Monday, January 26, 2009

Burritos Will Make It Better

After all my hard work of sitting around the house waiting for someone to decide to come to my workshop, I had to cancel it. I had to cancel it because no one signed up, save one friend who signed up because she is wonderful and one friend who signed up because I told her she had to come or there would be terrible consequences for her, and her little dog, too.

I'm not really all that disappointed about it, because now I don't have to stand up in front a group of people while wondering if I'm going to wet myself or if it's possible for my face to literally burst into flames because I'm so nervous and embarrassed. Now I just have to eat refried beans and tortilla chips.

Since I had to cancel the workshop but have a (my very last!) session with my life coach, Barbara, the next day, I felt the need to present the material to someone to get some feedback.
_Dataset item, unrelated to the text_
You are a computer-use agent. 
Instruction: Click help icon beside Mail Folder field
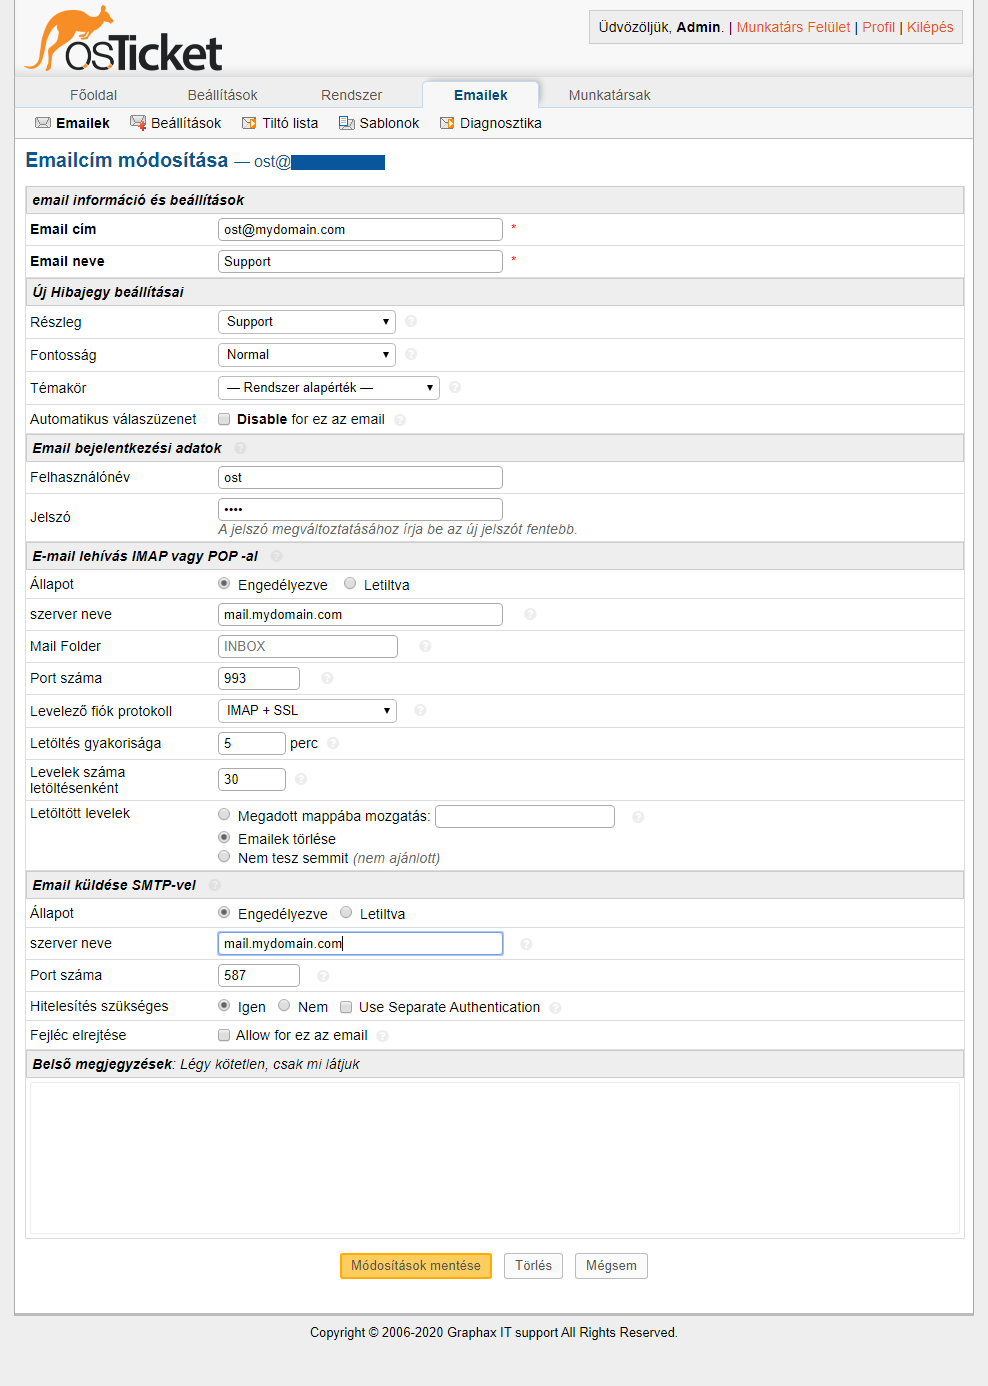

After asking Nola and Coconut if they'd be willing to fill out the evaluation sheets for me and getting only a blank stare and a mouthful of fur from a tail in my face, I decided to ask the previously mentioned friends (Christy and Amy) if they would like to meet for dinner so we could catch up and I could practice my material on them.

I say I'm doing this because of my session with Barbara, and the fact that she's going to want to know how the workshop went and what I learned from my experience, but I'm really meeting with them for the food. The place where we're going has this incredible bean dip that they serve with their tortilla chips instead of salsa and the chips are always hot and fresh and the burritos come in all varieties and are out of this world...and okay, the food is a great incentive, but the real reason I'm doing the mini workshop is because I genuinely want feedback.

This is all very new and weird for me, the whole acting responsibly and trying to do scary things that make me want to throw up thing, because I generally avoid all new and scary experiences all together. If I have to experience them, I pretend they're not happening or I eat lots of cookies while they're happening so I still maintain (in my mind) that they're not happening.

So tomorrow night is a good stepping stone for me. I'm not actually standing up and giving a presentation to a bunch of people, but I am going to share my ideas, theories, heart, nerves, and handouts with my two friends to get their responses, suggestions, and maybe something I say will resonate with them and will spark my inspiration and desire to try, try again with another workshop in the future.

If not, at least there are burritos.